TEXT SHOWN -
┌──

Realtime Calibration

The PIR Zeroing (Realtime Calibration) feature enhances the Butlr Calibration System by automatically detecting when rooms are empty using Passive Infrared (PIR) motion sensors. This automated approach generates zero-occupancy calibration points without manual intervention, significantly improving the accuracy of occupancy tracking by correcting sensor drift more frequently throughout the day.

Overview

PIR Zeroing leverages the motion detection capabilities of PIR sensors to identify periods when a room is unoccupied. When all PIR-enabled sensors in a room detect no motion for a configurable duration, the system automatically creates a calibration point marking that time as zero occupancy. This complements existing calibration methods by providing additional correction points between manual counts and operational day boundaries.

How PIR Zeroing Works

Motion Detection Process

PIR sensors continuously monitor for human presence by detecting infrared radiation changes. The system analyzes this data to identify absence periods:

1. Sensor Monitoring: PIR sensors report confidence values (0.0 to 1.0) indicating motion detection

2. Absence Detection: Values below the configured threshold indicate no human presence

3. All-Sensor Agreement: All PIR-enabled sensors in a room must show absence simultaneously

4. Duration Validation: Absence must persist for the configured time window

5. Calibration Point Generation: System creates a zero-occupancy point at the start of the absence period

The system includes sophisticated logic to prevent incorrect zero-occupancy calibration:

Scenario: PIR sensors may incorrectly detect absence while people are still exiting the room.

Solution: The drift correction algorithm analyzes occupancy patterns after PIR zero points. If it detects exit events (negative occupancy changes) immediately following a PIR zero point, it recognizes this as a false positive and excludes that calibration point from processing.

Result: Only valid empty-room periods generate calibration points, maintaining data integrity.

Configuration

PIR Zeroing is configured through four GraphQL fields that control its behavior at both room and sensor levels.

Room-Level Configuration

pir_zero_enable (Boolean)

Controls whether PIR Zeroing is active for a specific room.

• Type: Boolean

• Default: false

• Description: When true, the room will use PIR motion data to generate zero-occupancy calibration points

pir_zero_threshold (Float)

Sets the confidence threshold below which sensors indicate no human presence.

• Type: Float (0.0 to 1.0)

• Default: 0.05

• Description: PIR sensor values below this threshold indicate absence. Lower values are more conservative.

pir_zero_window (Integer)

Defines how long all sensors must show absence before generating a calibration point.

• Type: Integer (seconds)

• Default: 300 (5 minutes)

• Description: Minimum duration of continuous absence required. Longer windows reduce false positives.

Sensor-Level Configuration

pir_zero_enable (Boolean)

Controls whether a specific sensor participates in PIR Zeroing.

• Type: Boolean

• Default: true

• Description: When false, this sensor will be excluded from PIR-based calibration calculations

API Usage Example

When PIR Zeroing is configured, it automatically enhances calibrated queries. Here's a complete example:

POST https://api.butlr.io/api/v3/reporting

{
  "window": {
    "every": "5m",
    "function": "median"

└──

JOB 1 -
Write out the Realtime Calibration page between "Controls whether PIR" and "pir_zero_threshold (Float)", inclusive.
JOB 2 -
Decide whether each statement agrees with the Realtime Calibration page. Give yes or no, and quote the deciding words.
(a) The room-level pir_zero_enable field defaults to true.
(b) The pir_zero_window field defaults to 300 seconds.
(c) The zero-occupancy point is placed at the end of the absence period.
JOB 3 -
Name every step of the Motion Detection Process that the Realtime Calibration page lists.

RAW DATA -
┌──

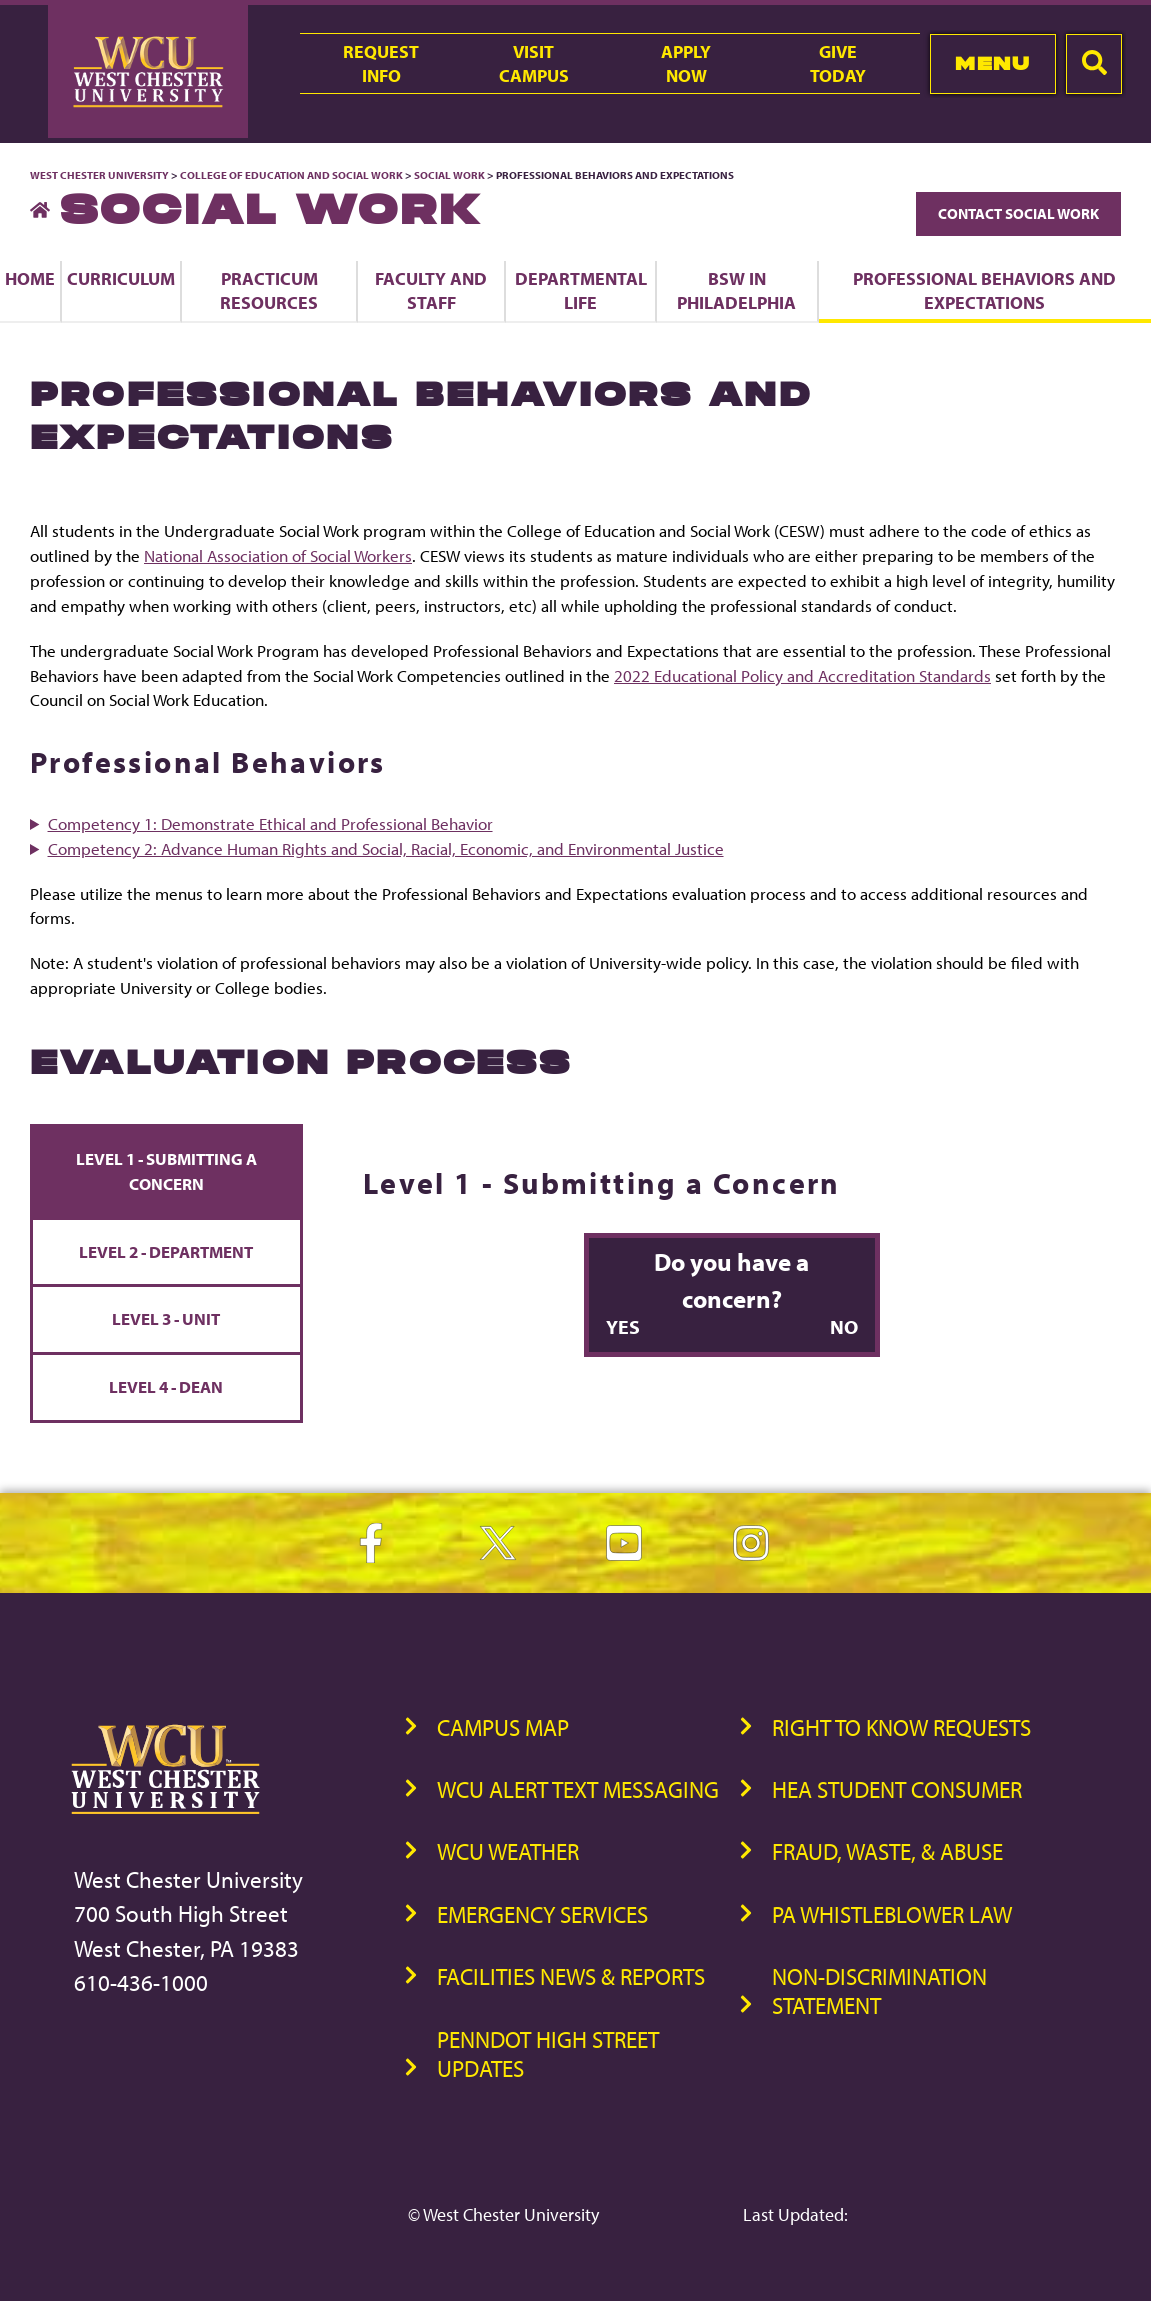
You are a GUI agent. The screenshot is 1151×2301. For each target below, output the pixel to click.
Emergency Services (542, 1914)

└──

FINISHED ANSWER 1 -
Controls whether PIR Zeroing is active for a specific room.

• Type: Boolean

• Default: false

• Description: When true, the room will use PIR motion data to generate zero-occupancy calibration points

pir_zero_threshold (Float)

FINISHED ANSWER 2 -
(a) No: "Default: false"
(b) Yes: "Default: 300 (5 minutes)"
(c) No: "System creates a zero-occupancy point at the start of the absence period"

FINISHED ANSWER 3 -
1. Sensor Monitoring
2. Absence Detection
3. All-Sensor Agreement
4. Duration Validation
5. Calibration Point Generation